Dataset content.
* BEGIN *

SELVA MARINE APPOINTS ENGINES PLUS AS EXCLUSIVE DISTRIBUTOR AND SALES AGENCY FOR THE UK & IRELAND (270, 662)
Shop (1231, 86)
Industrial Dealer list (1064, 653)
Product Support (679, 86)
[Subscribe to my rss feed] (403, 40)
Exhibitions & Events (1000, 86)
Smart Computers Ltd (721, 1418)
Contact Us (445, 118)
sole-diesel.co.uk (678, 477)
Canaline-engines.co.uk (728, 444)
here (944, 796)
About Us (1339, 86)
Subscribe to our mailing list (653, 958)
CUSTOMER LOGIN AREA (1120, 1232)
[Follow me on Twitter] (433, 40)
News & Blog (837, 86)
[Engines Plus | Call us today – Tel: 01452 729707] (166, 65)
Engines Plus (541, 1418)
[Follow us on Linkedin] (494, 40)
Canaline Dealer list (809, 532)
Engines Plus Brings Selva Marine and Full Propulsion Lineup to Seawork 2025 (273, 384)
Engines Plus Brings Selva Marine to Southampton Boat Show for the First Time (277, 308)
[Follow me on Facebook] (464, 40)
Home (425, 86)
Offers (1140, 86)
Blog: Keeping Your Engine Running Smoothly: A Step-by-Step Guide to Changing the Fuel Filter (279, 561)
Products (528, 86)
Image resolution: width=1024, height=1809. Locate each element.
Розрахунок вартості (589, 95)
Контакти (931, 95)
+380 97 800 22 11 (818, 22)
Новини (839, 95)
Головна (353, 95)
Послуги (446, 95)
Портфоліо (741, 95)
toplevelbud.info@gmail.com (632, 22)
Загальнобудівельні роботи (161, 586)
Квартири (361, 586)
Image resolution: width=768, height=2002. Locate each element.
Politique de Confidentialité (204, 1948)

* END *

What is being asked. Pull out every line of the records above that contains the word "Image", treating uppercase and lowercase letters as different.

Output for this exercise.
Image resolution: width=1024, height=1809. Locate each element.
Image resolution: width=768, height=2002. Locate each element.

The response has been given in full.